[[ Dataset extract, beginning ]]
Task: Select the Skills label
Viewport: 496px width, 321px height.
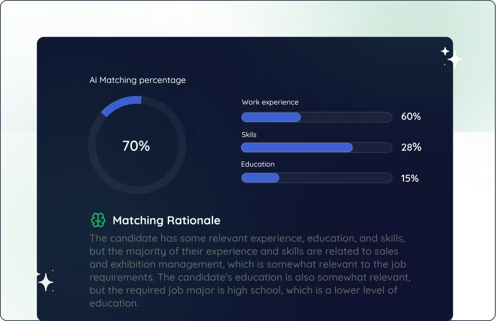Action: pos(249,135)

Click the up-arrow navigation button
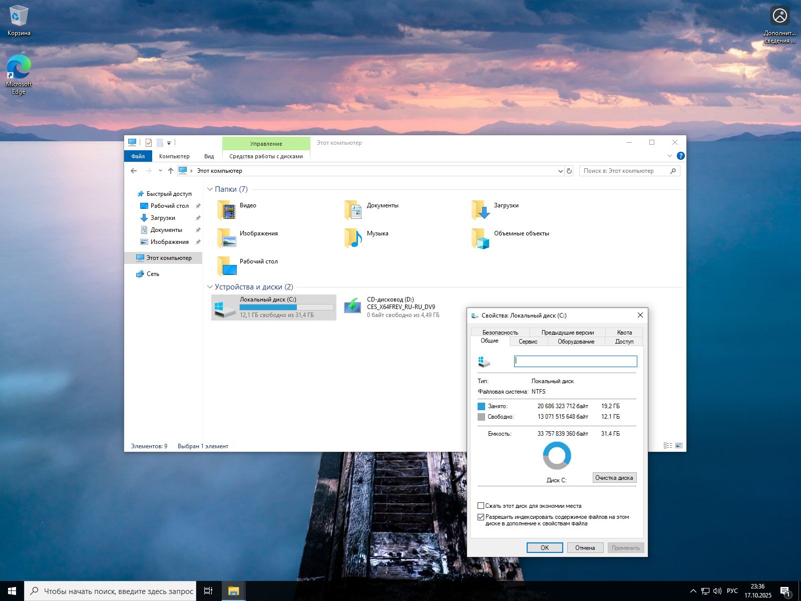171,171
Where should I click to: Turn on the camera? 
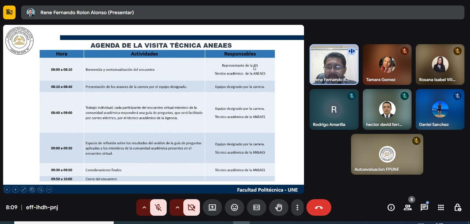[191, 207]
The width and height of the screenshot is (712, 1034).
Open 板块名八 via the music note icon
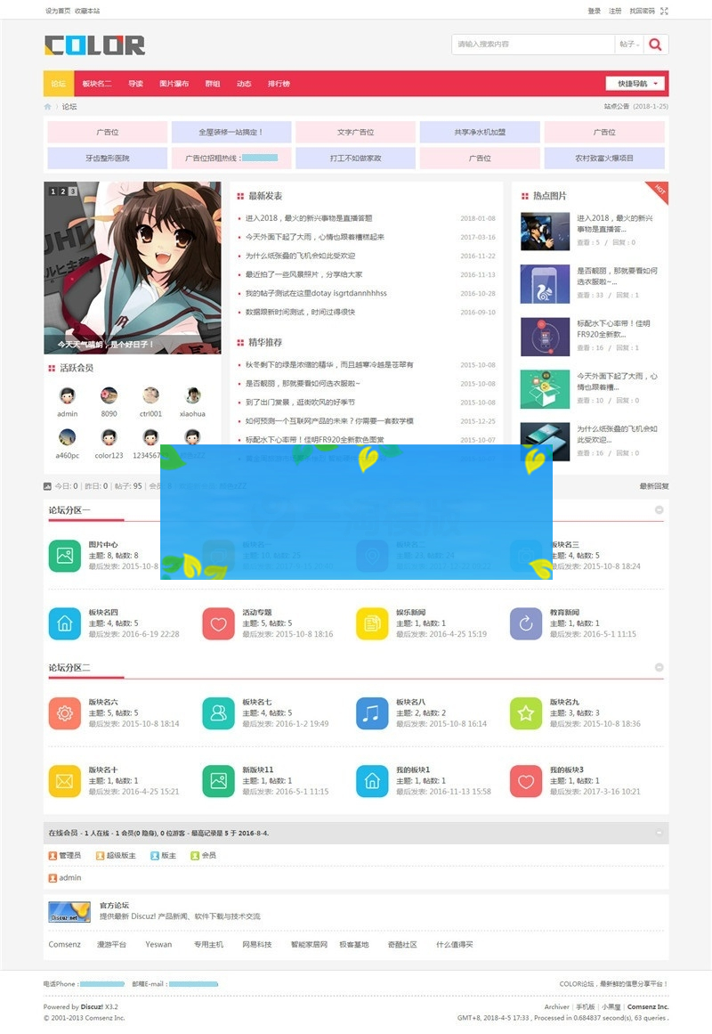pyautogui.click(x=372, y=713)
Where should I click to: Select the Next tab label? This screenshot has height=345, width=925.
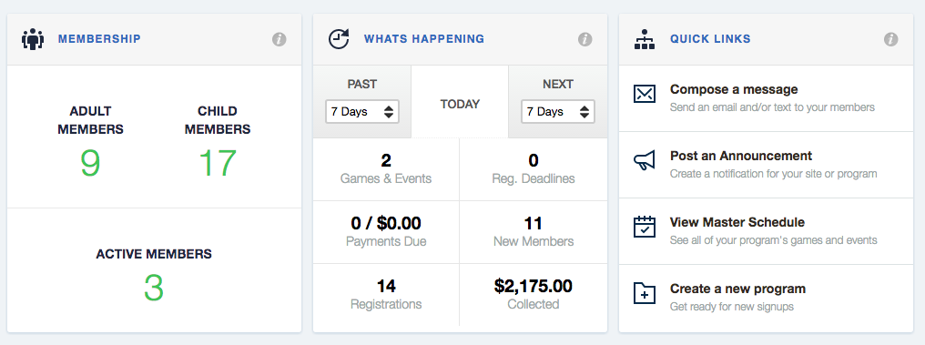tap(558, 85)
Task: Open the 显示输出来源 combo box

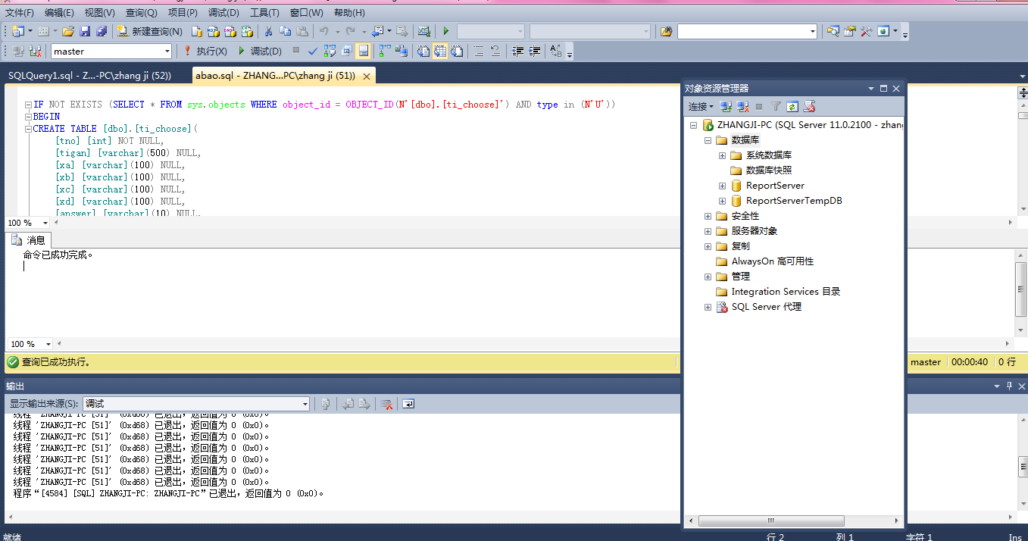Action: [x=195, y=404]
[[ Dataset extract, end ]]
The problem:
The records above are to be quoted exactly, with all pictures left out.

Answer:
Task: Select the Skills label
Viewport: 496px width, 321px height.
Action: pos(249,135)

Click the up-arrow navigation button
171,171
Where should I click to: Turn on the camera? 
[191, 207]
The width and height of the screenshot is (712, 1034).
Open 板块名八 via the music note icon
pyautogui.click(x=372, y=713)
Where should I click to: Select the Next tab label? This screenshot has height=345, width=925.
tap(558, 85)
Task: Open the 显示输出来源 combo box

Action: [x=195, y=404]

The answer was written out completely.